- [WHAT IS ASKED]
Copy out the entries below word for word, starting with the line that contains "Task: Open the Paciente filter dropdown" and running down to the end of the entries.

# # #

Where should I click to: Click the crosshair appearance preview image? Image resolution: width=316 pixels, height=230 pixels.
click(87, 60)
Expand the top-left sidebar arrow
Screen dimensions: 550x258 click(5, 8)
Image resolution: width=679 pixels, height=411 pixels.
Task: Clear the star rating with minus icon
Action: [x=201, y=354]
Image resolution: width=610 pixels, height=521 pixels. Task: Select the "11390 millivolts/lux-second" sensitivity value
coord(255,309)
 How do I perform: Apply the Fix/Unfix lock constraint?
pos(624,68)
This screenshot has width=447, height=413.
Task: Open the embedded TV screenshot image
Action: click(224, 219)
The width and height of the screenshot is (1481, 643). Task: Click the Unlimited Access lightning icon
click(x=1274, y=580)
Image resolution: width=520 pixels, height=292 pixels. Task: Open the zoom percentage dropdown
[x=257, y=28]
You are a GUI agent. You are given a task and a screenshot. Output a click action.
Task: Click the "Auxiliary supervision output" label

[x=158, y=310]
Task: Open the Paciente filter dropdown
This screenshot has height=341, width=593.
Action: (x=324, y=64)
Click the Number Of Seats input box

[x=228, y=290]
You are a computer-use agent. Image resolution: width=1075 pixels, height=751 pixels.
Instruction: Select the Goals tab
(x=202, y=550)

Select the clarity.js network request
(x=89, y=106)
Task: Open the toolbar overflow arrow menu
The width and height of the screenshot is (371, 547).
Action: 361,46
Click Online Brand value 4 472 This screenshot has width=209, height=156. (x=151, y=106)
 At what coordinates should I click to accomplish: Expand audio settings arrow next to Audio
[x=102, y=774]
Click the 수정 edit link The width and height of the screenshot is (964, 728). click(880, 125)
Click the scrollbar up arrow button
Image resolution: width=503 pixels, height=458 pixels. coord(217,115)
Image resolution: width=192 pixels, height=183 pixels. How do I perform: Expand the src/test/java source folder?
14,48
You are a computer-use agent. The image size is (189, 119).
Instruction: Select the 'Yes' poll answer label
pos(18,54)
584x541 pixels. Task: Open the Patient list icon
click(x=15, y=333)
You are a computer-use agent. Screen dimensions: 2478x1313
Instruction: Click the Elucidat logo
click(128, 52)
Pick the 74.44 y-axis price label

# # #

- [TASK ANSWER]
Task: Open the Paciente filter dropdown
This screenshot has height=341, width=593.
Action: (x=324, y=64)
Click the Number Of Seats input box

[x=228, y=290]
You are a computer-use agent. Image resolution: width=1075 pixels, height=751 pixels.
Instruction: Select the Goals tab
(x=202, y=550)

Select the clarity.js network request
(x=89, y=106)
Task: Open the toolbar overflow arrow menu
The width and height of the screenshot is (371, 547).
Action: 361,46
Click Online Brand value 4 472 This screenshot has width=209, height=156. (x=151, y=106)
 At what coordinates should I click to accomplish: Expand audio settings arrow next to Audio
[x=102, y=774]
Click the 수정 edit link The width and height of the screenshot is (964, 728). click(880, 125)
Click the scrollbar up arrow button
Image resolution: width=503 pixels, height=458 pixels. coord(217,115)
Image resolution: width=192 pixels, height=183 pixels. How do I perform: Expand the src/test/java source folder?
14,48
You are a computer-use agent. The image size is (189, 119).
Instruction: Select the 'Yes' poll answer label
pos(18,54)
584x541 pixels. Task: Open the Patient list icon
click(x=15, y=333)
You are a computer-use agent. Screen dimensions: 2478x1313
Instruction: Click the Elucidat logo
click(128, 52)
Pick the 74.44 y-axis price label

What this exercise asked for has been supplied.